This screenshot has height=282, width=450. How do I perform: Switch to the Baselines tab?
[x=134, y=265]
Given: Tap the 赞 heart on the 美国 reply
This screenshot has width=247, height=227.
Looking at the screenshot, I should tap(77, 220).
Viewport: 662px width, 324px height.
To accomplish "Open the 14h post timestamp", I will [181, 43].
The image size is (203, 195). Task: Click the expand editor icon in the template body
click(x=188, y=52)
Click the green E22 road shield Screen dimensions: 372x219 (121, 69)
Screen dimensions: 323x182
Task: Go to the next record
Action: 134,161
...
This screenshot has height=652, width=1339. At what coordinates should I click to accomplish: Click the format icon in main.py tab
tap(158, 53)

→ **WHAT IS NEEDED**
The response must hold only the lines above from the line with "This screenshot has height=282, width=450." through the line with "Viewport: 662px width, 324px height.", each copied exactly, both ends kept.

→ **RESULT**
This screenshot has height=282, width=450. How do I perform: Switch to the Baselines tab?
[x=134, y=265]
Given: Tap the 赞 heart on the 美国 reply
This screenshot has width=247, height=227.
Looking at the screenshot, I should tap(77, 220).
Viewport: 662px width, 324px height.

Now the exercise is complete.